Esco dalla sala – prima proiezione del primo
giorno di programmazione – contenta di essere in gradevole compagnia. Perché,
questo, è un film di cui parlare subito e confrontarsi a lungo.
Certo, non è il Leopardi che mi porto dentro da
una vita. (L’Infinto, per me, non è una poesia, è la poesia, mi viene spontaneo recitarmela quando il cuore è
spaurito, le attese sono troppo lunghe, le malinconie amare, ma anche quando la
felicità spalanca l’iride). Un Elio Germano, bravissimo, ma, forse, un po’
troppo espressionista, troppo
fisicamente deforme, lo sguardo troppo esagitato.
Ma che coraggio intellettuale, da parte di
Martone, a mettere in scena – con una partitura quasi teatrale fatta di splendide immagini, splendida musica di contrappunto, bei costumi, ottimo
dialogo, bravi interpreti (memorabili i genitori del conte Giacomo) – alcuni
spezzoni della vita di Leopardi, il poeta più fuori tempo e più eterno della
nostra letteratura.
Martone mette a fuoco la difficoltà esistenziale
di Leopardi, il suo sentirsi estraneo al mondo, il suo urlo contro la crudeltà
della Natura matrigna (che, nel film,
ha il volto della madre, l’anaffettiva e bigotta marchesa Adelaide); la sua
insofferenza contro l’oppressione del padre, il marchese Monaldo, coltissimo,
reazionario e pure affettuoso, ma a condizione che i figli rimangano suoi prigionieri dentro le mura
della biblioteca di famiglia. La ferita d’una solitudine irrimediabile; il
dramma d’un corpo che, oltre la gobba, via via si rattrappisce; il mancato
amore di una donna. La malinconia, non priva d’orgoglio, di chi non condivide
alcuna illusione né del volgo né dei sapienti; l’ironia mordace contro le magnifiche sorti e progressive di un secolo
che ritiene di poter fare una massa
felice di individui infelici. Insieme ad un'irrefrenabile, quasi violenta, voglia di vivere, di amare ed essere amato.

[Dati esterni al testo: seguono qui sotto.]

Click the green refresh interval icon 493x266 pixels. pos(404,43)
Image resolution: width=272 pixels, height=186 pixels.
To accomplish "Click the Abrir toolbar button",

E, su tutto – contro e oltre ogni cosa – i suoi
versi. Taluni eruditi, di linguaggio già antico quando lui li pronunciava. Ma,
altri, miracolo purissimo in cui tutto l’amaro d’una visione cruda della vita fino
alla disperazione si fa luminoso incanto, meravigliosa scoperta di emozioni eterne: dagli
occhi ridenti e fuggitivi di Silvia
alle Vaghe stelle dell’Orsa delle
Rimembranze, alla silenziosa luna del
pastore errante.
Versi preziosi, che fondano – e tuttora reggono –
la nostra (nuova) letteratura.
“La mia patria è l'Italia, la sua lingua e
letteratura”, dice Leopardi. E, in qualche modo, questo giovane favoloso continua la rivisitazione della nostra storia
nazionale, che Martone aveva iniziato con
Noi credevamo. Un’operazione coltissima, con forti valenze anche didattiche, svolta con estrema sensibilità e,
ripeto, con coraggio.
Perché a fare un film su un poeta, sul più grande dei
nostri (insieme a Dante) ce ne vuole, in quest’Italia, davvero tanto.
Ho gustato il tuo commento come se fosse un'anteprima del film, che vedrò domani. Grazie, Maria!